Work instructions: The line containing "Click the Layout grid button" and all lines following it in the listing below are to be reproduced exactly, with no other lines.

Task material:
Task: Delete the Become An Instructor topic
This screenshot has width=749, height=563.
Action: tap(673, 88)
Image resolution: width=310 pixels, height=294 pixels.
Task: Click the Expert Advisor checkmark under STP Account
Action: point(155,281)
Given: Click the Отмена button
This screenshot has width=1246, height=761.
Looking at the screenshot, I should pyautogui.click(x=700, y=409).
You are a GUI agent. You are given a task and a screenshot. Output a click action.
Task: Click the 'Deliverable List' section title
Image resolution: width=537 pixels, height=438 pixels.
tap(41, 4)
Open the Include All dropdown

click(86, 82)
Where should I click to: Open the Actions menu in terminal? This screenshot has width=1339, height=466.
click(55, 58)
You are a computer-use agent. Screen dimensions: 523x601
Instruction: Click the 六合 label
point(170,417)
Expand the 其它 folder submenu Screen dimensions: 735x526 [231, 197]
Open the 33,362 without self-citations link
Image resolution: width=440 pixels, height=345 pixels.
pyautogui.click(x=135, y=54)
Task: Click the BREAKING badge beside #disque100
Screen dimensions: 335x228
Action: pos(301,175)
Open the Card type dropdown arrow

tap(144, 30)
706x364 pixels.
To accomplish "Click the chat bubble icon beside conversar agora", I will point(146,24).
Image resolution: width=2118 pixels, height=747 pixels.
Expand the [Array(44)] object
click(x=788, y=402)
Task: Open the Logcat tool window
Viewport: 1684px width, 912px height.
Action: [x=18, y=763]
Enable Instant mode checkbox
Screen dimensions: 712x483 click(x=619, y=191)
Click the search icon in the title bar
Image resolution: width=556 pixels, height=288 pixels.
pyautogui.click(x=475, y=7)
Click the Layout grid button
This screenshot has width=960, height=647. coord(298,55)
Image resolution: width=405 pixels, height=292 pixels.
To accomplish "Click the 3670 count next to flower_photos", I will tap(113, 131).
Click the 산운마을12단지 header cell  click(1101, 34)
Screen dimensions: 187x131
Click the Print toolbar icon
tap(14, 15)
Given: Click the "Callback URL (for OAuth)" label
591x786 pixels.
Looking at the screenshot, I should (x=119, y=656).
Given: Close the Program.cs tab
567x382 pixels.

Task output:
Click the Layout grid button
This screenshot has width=960, height=647. coord(298,55)
Image resolution: width=405 pixels, height=292 pixels.
To accomplish "Click the 3670 count next to flower_photos", I will tap(113, 131).
Click the 산운마을12단지 header cell  click(1101, 34)
Screen dimensions: 187x131
Click the Print toolbar icon
tap(14, 15)
Given: Click the "Callback URL (for OAuth)" label
591x786 pixels.
Looking at the screenshot, I should (x=119, y=656).
Given: Close the Program.cs tab
567x382 pixels.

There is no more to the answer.